**Problems**
1. In the Splunk post, what does the writer feed into Splunk to get graphs of packet loss and network latency?
2. Write out the passage of the Splunk post that begins at the words "Splunk> Winning the" and stops after the words "my day job!".
3. Write what comes next in the Splunk post, picking up after its last sentence.

Using Splunk to Monitor Network Health

Splunk> Winning the War on Error

I’ve been using Splunk professionally over the last several years, and I’ve become a big fan of using it for my data processing needs. Splunk is very very good about ingesting just about any kind of event data, optionally extracting fields at search time, and providing tools to graph that data, find trends, and see what is really happening on your platform. This is important when your platform consists of thousands of servers, as it does at my day job!

While Splunk can handle events in timestamp key=value key2=value2 format, it also has support for dozens of standardized formats such as syslog, Apache logs, etc. If your data is in a customized format, no problem! Splunk can extract that data at either index or search time! Finally, there’s the Search Processing Language, which is like SQL but for your event data. With SPL, you can run queries, generate graphs, and combine them all programatically.

So yeah, I’m a huge fan of Splunk. One thing I use it for out of the of office is to graph the health of my Internet connection. This is useful both for when I’m at home and when I am traveling–I just feed the output of ping into Splunk and then I can get graphs of packet loss and network latency.

Let’s just jump into an example screen–here’s what I saw when I was a friend’s place and I uploaded a video to YouTube:

I was on their wireless network and wanted to make sure that my upload didn’t cause any network issues. So I pulled up the dashboard after I was done and was able to confirm that while I caused some latency, the packet loss was minimal.

**Collected material**
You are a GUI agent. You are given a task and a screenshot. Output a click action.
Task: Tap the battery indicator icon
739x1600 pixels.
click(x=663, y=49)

**Responses to the exercise**
1. The output of ping.

2.
Splunk> Winning the War on Error

I’ve been using Splunk professionally over the last several years, and I’ve become a big fan of using it for my data processing needs. Splunk is very very good about ingesting just about any kind of event data, optionally extracting fields at search time, and providing tools to graph that data, find trends, and see what is really happening on your platform. This is important when your platform consists of thousands of servers, as it does at my day job!

3.
How about another screen:

Taken from a mobile hotspot on an Amtrak train going through a tunnel on the way to Baltimore station

The above dashboard was taken while I was on Amtrak–I was on my personal hotspot and we went through a tunnel which caused a complete loss of Internet connectivity for a couple of minutes. I watched this one unfold in realtime by putting Splunk on “real-time” mode, and was able to just sit back and wait until Internet connectivity came back–I didn’t have to keep trying to refresh a webpage or anything like that

Installing the App

First, make sure you have Docker installed on your machine. Once you do, you can stand up a container running this project with this command:

SPLUNK_START_ARGS=--accept-license \
   bash <(curl -s https://raw.githubusercontent.com/dmuth/splunk-network-health-check/master/go.sh)

Running that command will print up a confirmation screen so that you can back out and change any options (such as hosts to ping), and when you’re ready, just hit <ENTER> to start the container.

Then, go to http://localhost:8000/ and log in with admin/password to view the dashboard. By default, google.com, 8.8.8.8 (Google’s DNS resolver), and 1.1.1.1 (CloudFlare’s DNS resolver) will be pinged.

To add additional hosts or have a different admin password, it is just a matter of setting the right environment variables. Documentation of that, and the the underlying Dockerfiles and scripts can be found on the web at:

https://github.com/dmuth/splunk-network-health-check

Enjoy!